> **Written request**: Reproduce the part of the forum post about current direction, starting with "Postby bangstrom on" and going on through "positive to negative.", word for word.

> **Extract**:
Postby bangstrom on October 16th, 2019, 2:36 am 

Pivot » October 16th, 2019, 12:31 am wrote:

If it is not a mis-labeling then the n-type side should be connected to the active side of the regulator as a negative-to-positive connection. But it isn't.


You are right the diagram, and nearly all diagrams, are mislabeled thanks to Ben Franklin. Old Ben thought lightning flowed from the clouds to the ground and the visible part does so he called the electrical charge of lightning "positive." Ever since Franklin the current in circuit diagrams has been labeled as flowing from positive to negative.

When the electron was discovered many years later, it was found to have a negative charge so all the diagrams and books had the current flowing in the wrong direction. Rather than change the established convention, the circuit diagrams remain mislabeled while we know the electrons that make up the electron circuit are flowing from negative to positive. It has been terribly confusing ever since.

> **Dataset content**:
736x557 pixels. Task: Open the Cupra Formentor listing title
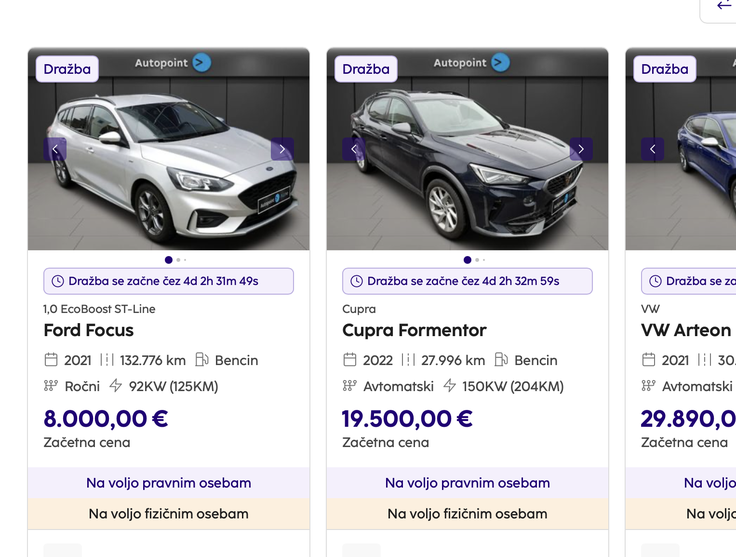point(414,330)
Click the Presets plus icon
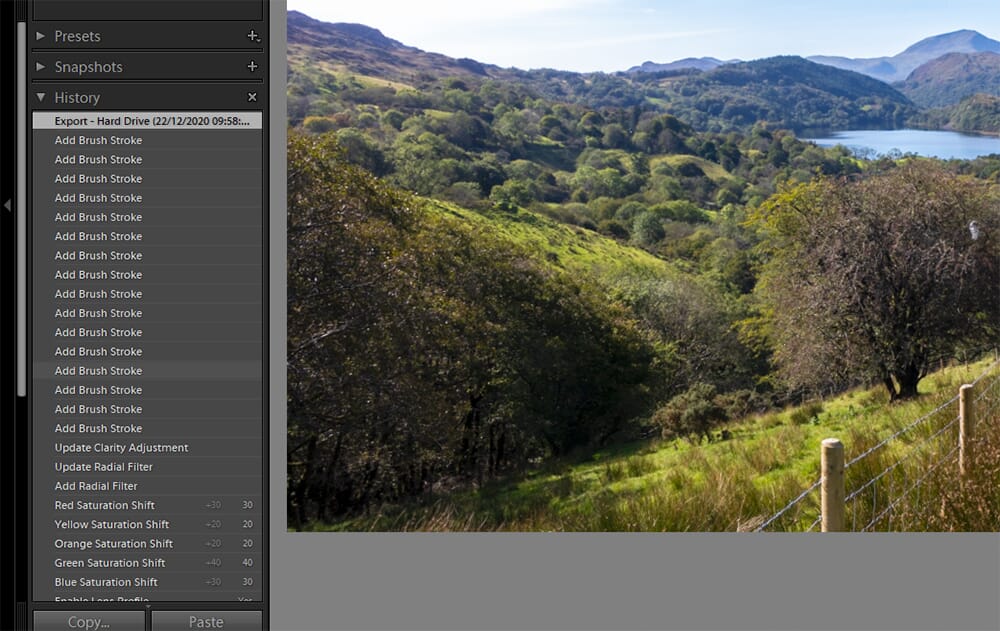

> **The solution**:
Postby bangstrom on October 16th, 2019, 2:36 am 

Pivot » October 16th, 2019, 12:31 am wrote:

If it is not a mis-labeling then the n-type side should be connected to the active side of the regulator as a negative-to-positive connection. But it isn't.


You are right the diagram, and nearly all diagrams, are mislabeled thanks to Ben Franklin. Old Ben thought lightning flowed from the clouds to the ground and the visible part does so he called the electrical charge of lightning "positive." Ever since Franklin the current in circuit diagrams has been labeled as flowing from positive to negative.